A tecnologia patenteada da Sureel AI cria um “DNA de IA” para cada faixa musical, decompondo-a em partes individuais capazes de revelar como modelos de IA utilizam esses elementos durante treinamentos ou na geração de novas obras. Segundo a gravadora, a aquisição reforça a capacidade de proteger, controlar e monetizar o trabalho de artistas e compositores do catálogo.
“Trazer a Sureel para o grupo amplia nossa proteção e garante que a comunidade criativa continue no comando de sua propriedade intelectual, nome, imagem, semelhança e voz”, afirmou o diretor-executivo da WMG, Robert Kyncl, em comunicado.

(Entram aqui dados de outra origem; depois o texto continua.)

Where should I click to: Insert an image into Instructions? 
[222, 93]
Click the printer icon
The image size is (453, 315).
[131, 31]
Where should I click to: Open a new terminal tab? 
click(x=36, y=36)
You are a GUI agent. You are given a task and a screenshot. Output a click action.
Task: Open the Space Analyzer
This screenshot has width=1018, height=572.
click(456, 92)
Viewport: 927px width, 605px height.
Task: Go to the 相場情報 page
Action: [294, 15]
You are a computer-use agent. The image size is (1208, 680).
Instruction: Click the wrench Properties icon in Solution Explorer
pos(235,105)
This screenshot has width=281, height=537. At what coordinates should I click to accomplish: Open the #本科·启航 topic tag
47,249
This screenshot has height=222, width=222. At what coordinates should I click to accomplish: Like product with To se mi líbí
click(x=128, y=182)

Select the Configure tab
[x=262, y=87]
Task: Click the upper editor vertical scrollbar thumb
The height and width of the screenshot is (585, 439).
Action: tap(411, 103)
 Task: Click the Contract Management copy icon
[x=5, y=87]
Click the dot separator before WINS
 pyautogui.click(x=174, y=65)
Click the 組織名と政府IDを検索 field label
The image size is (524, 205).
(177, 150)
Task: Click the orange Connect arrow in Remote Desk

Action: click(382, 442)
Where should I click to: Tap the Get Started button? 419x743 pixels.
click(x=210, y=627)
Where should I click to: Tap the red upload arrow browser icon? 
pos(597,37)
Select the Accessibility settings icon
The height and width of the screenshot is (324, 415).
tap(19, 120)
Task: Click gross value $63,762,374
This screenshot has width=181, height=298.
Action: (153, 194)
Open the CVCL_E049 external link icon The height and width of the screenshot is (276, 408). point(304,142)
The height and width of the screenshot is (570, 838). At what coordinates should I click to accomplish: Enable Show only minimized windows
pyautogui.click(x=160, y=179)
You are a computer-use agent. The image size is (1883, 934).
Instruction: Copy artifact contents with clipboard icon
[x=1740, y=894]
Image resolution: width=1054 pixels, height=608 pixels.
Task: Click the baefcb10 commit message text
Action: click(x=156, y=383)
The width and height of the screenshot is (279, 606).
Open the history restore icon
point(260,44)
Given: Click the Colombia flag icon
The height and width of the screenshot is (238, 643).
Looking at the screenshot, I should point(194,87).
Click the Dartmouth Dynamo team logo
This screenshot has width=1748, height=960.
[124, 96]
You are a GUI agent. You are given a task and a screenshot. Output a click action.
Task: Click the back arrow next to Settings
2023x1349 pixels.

Plataforma segue independente
Fundada em 2022, a Sureel AI oferece soluções de verificação de procedência de propriedade intelectual, auditoria, relatórios de conformidade, otimização de modelos e inteligência de negócios em IA. A empresa também mantém uma suíte de atribuição de nome, imagem e semelhança (NIL) voltada a rastrear usos de vozes, aparências e estilos de artistas em clones de voz, avatares gerados por IA e reproduções de estilo.
A WMG informou que a startup continuará operando de forma autônoma, atendendo todo o ecossistema de música e inteligência artificial. “Os detentores de direitos precisam saber como a IA interage com suas obras e participar de forma justa do valor gerado”, declarou Tamay Aykut, fundador e presidente-executivo da Sureel AI.

Imagem: Getty
Antecedentes de disputas e acordos
O movimento sinaliza a mudança de postura da Warner em relação à inteligência artificial. Depois de processar a plataforma de geração musical Suno em 2024, a gravadora firmou um acordo de licenciamento no ano passado, garantindo aos artistas controle total sobre a utilização de seus nomes, vozes e composições em criações feitas por IA. A empresa também encerrou uma ação contra a startup Udio, chegando a um acerto semelhante.
Enquanto isso, Sony Music Entertainment e Universal Music Group mantêm processos de infração de direitos autorais contra a Suno, reforçando o debate sobre o uso de obras protegidas no treinamento de sistemas de inteligência artificial.